[[ Input material open ]]

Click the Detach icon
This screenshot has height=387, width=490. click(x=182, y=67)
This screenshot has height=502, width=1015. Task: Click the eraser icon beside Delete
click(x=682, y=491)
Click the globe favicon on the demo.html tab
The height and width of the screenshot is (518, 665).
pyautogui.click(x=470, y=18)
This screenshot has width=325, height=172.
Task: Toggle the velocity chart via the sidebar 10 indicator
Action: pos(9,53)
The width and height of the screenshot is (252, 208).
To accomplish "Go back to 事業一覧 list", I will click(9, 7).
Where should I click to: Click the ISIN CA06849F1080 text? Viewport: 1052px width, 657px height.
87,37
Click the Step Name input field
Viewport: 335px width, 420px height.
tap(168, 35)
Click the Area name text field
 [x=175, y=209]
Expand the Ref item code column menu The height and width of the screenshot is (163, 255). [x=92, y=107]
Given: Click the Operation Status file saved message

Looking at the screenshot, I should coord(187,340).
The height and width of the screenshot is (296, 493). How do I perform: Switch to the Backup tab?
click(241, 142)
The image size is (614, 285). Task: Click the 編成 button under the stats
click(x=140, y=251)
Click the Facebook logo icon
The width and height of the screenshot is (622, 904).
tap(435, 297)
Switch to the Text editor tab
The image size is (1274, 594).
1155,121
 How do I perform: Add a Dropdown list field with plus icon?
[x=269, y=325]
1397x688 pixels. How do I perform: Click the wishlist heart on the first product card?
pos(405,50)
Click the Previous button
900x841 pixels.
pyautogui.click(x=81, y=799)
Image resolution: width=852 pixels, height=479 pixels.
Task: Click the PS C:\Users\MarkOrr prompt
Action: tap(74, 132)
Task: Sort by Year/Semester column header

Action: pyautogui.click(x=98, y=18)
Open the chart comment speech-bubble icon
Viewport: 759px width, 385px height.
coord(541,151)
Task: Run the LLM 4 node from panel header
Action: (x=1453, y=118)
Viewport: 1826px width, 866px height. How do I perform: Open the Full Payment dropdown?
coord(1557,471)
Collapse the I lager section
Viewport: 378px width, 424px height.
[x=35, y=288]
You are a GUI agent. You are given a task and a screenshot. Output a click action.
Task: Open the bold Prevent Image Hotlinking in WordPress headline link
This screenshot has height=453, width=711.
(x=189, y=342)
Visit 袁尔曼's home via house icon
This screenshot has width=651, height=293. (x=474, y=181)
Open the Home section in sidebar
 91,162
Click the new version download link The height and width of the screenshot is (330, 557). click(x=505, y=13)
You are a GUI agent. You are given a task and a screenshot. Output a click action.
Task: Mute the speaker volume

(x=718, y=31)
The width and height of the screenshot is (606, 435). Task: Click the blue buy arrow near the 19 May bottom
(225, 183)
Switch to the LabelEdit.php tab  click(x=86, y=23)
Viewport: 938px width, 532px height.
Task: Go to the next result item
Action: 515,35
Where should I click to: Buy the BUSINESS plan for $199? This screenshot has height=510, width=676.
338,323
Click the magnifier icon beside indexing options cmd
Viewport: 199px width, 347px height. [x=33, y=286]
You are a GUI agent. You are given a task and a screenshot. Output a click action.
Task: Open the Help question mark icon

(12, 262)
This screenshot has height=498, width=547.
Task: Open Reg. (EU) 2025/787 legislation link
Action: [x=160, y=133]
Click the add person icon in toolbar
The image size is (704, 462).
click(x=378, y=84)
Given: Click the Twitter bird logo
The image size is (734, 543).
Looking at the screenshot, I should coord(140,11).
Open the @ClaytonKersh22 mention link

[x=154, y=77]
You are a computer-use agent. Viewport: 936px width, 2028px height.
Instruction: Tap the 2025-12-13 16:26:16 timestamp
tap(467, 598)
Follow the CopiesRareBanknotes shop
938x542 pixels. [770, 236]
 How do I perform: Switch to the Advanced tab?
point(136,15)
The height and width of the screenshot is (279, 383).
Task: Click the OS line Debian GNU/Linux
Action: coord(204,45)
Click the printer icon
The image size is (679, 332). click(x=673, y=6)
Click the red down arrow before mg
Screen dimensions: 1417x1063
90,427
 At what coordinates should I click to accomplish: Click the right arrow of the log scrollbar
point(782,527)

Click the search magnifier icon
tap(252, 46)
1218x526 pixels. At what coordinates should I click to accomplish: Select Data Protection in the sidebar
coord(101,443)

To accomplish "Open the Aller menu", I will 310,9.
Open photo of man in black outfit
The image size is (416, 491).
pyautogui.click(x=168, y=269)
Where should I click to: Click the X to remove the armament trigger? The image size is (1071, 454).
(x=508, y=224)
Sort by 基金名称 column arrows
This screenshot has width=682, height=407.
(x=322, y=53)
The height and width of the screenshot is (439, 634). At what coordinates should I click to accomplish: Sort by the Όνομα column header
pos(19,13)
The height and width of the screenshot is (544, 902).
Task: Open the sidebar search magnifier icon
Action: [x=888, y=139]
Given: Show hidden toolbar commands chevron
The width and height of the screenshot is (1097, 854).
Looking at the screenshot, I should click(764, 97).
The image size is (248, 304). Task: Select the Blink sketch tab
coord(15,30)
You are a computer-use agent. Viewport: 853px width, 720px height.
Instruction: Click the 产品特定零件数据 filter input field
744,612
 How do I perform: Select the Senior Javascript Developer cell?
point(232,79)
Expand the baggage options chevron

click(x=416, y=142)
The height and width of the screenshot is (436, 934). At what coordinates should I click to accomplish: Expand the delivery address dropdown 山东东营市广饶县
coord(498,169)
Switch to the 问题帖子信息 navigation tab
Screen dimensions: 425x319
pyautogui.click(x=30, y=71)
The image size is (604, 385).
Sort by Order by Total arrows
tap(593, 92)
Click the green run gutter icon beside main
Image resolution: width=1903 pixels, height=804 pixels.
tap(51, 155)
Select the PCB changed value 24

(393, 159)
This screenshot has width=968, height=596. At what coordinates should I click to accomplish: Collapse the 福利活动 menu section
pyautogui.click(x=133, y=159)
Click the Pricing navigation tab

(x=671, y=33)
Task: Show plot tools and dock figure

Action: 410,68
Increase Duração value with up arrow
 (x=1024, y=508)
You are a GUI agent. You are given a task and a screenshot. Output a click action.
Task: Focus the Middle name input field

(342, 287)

[[ Input material closed ]]

• Task prompt:
Exact reproduction of the whole material is the required answer.

• Result:
Click the Detach icon
This screenshot has height=387, width=490. click(x=182, y=67)
This screenshot has height=502, width=1015. Task: Click the eraser icon beside Delete
click(x=682, y=491)
Click the globe favicon on the demo.html tab
The height and width of the screenshot is (518, 665).
pyautogui.click(x=470, y=18)
This screenshot has width=325, height=172.
Task: Toggle the velocity chart via the sidebar 10 indicator
Action: pos(9,53)
The width and height of the screenshot is (252, 208).
To accomplish "Go back to 事業一覧 list", I will click(9, 7).
Where should I click to: Click the ISIN CA06849F1080 text? Viewport: 1052px width, 657px height.
87,37
Click the Step Name input field
Viewport: 335px width, 420px height.
tap(168, 35)
Click the Area name text field
 [x=175, y=209]
Expand the Ref item code column menu The height and width of the screenshot is (163, 255). [x=92, y=107]
Given: Click the Operation Status file saved message

Looking at the screenshot, I should coord(187,340).
The height and width of the screenshot is (296, 493). How do I perform: Switch to the Backup tab?
click(241, 142)
The image size is (614, 285). Task: Click the 編成 button under the stats
click(x=140, y=251)
Click the Facebook logo icon
The width and height of the screenshot is (622, 904).
tap(435, 297)
Switch to the Text editor tab
The image size is (1274, 594).
1155,121
 How do I perform: Add a Dropdown list field with plus icon?
[x=269, y=325]
1397x688 pixels. How do I perform: Click the wishlist heart on the first product card?
pos(405,50)
Click the Previous button
900x841 pixels.
pyautogui.click(x=81, y=799)
Image resolution: width=852 pixels, height=479 pixels.
Task: Click the PS C:\Users\MarkOrr prompt
Action: tap(74, 132)
Task: Sort by Year/Semester column header

Action: pyautogui.click(x=98, y=18)
Open the chart comment speech-bubble icon
Viewport: 759px width, 385px height.
coord(541,151)
Task: Run the LLM 4 node from panel header
Action: (x=1453, y=118)
Viewport: 1826px width, 866px height. How do I perform: Open the Full Payment dropdown?
coord(1557,471)
Collapse the I lager section
Viewport: 378px width, 424px height.
[x=35, y=288]
You are a GUI agent. You are given a task and a screenshot. Output a click action.
Task: Open the bold Prevent Image Hotlinking in WordPress headline link
This screenshot has height=453, width=711.
(x=189, y=342)
Visit 袁尔曼's home via house icon
This screenshot has width=651, height=293. (x=474, y=181)
Open the Home section in sidebar
 91,162
Click the new version download link The height and width of the screenshot is (330, 557). click(x=505, y=13)
You are a GUI agent. You are given a task and a screenshot. Output a click action.
Task: Mute the speaker volume

(x=718, y=31)
The width and height of the screenshot is (606, 435). Task: Click the blue buy arrow near the 19 May bottom
(225, 183)
Switch to the LabelEdit.php tab  click(x=86, y=23)
Viewport: 938px width, 532px height.
Task: Go to the next result item
Action: 515,35
Where should I click to: Buy the BUSINESS plan for $199? This screenshot has height=510, width=676.
338,323
Click the magnifier icon beside indexing options cmd
Viewport: 199px width, 347px height. [x=33, y=286]
You are a GUI agent. You are given a task and a screenshot. Output a click action.
Task: Open the Help question mark icon

(12, 262)
This screenshot has height=498, width=547.
Task: Open Reg. (EU) 2025/787 legislation link
Action: [x=160, y=133]
Click the add person icon in toolbar
The image size is (704, 462).
click(x=378, y=84)
Given: Click the Twitter bird logo
The image size is (734, 543).
Looking at the screenshot, I should coord(140,11).
Open the @ClaytonKersh22 mention link

[x=154, y=77]
You are a computer-use agent. Viewport: 936px width, 2028px height.
Instruction: Tap the 2025-12-13 16:26:16 timestamp
tap(467, 598)
Follow the CopiesRareBanknotes shop
938x542 pixels. [770, 236]
 How do I perform: Switch to the Advanced tab?
point(136,15)
The height and width of the screenshot is (279, 383).
Task: Click the OS line Debian GNU/Linux
Action: coord(204,45)
Click the printer icon
The image size is (679, 332). click(x=673, y=6)
Click the red down arrow before mg
Screen dimensions: 1417x1063
90,427
 At what coordinates should I click to accomplish: Click the right arrow of the log scrollbar
point(782,527)

Click the search magnifier icon
tap(252, 46)
1218x526 pixels. At what coordinates should I click to accomplish: Select Data Protection in the sidebar
coord(101,443)

To accomplish "Open the Aller menu", I will 310,9.
Open photo of man in black outfit
The image size is (416, 491).
pyautogui.click(x=168, y=269)
Where should I click to: Click the X to remove the armament trigger? The image size is (1071, 454).
(x=508, y=224)
Sort by 基金名称 column arrows
This screenshot has width=682, height=407.
(x=322, y=53)
The height and width of the screenshot is (439, 634). At what coordinates should I click to accomplish: Sort by the Όνομα column header
pos(19,13)
The height and width of the screenshot is (544, 902).
Task: Open the sidebar search magnifier icon
Action: [x=888, y=139]
Given: Show hidden toolbar commands chevron
The width and height of the screenshot is (1097, 854).
Looking at the screenshot, I should click(764, 97).
The image size is (248, 304). Task: Select the Blink sketch tab
coord(15,30)
You are a computer-use agent. Viewport: 853px width, 720px height.
Instruction: Click the 产品特定零件数据 filter input field
744,612
 How do I perform: Select the Senior Javascript Developer cell?
point(232,79)
Expand the baggage options chevron

click(x=416, y=142)
The height and width of the screenshot is (436, 934). At what coordinates should I click to accomplish: Expand the delivery address dropdown 山东东营市广饶县
coord(498,169)
Switch to the 问题帖子信息 navigation tab
Screen dimensions: 425x319
pyautogui.click(x=30, y=71)
The image size is (604, 385).
Sort by Order by Total arrows
tap(593, 92)
Click the green run gutter icon beside main
Image resolution: width=1903 pixels, height=804 pixels.
tap(51, 155)
Select the PCB changed value 24

(393, 159)
This screenshot has width=968, height=596. At what coordinates should I click to accomplish: Collapse the 福利活动 menu section
pyautogui.click(x=133, y=159)
Click the Pricing navigation tab

(x=671, y=33)
Task: Show plot tools and dock figure

Action: 410,68
Increase Duração value with up arrow
 (x=1024, y=508)
You are a GUI agent. You are given a task and a screenshot. Output a click action.
Task: Focus the Middle name input field

(342, 287)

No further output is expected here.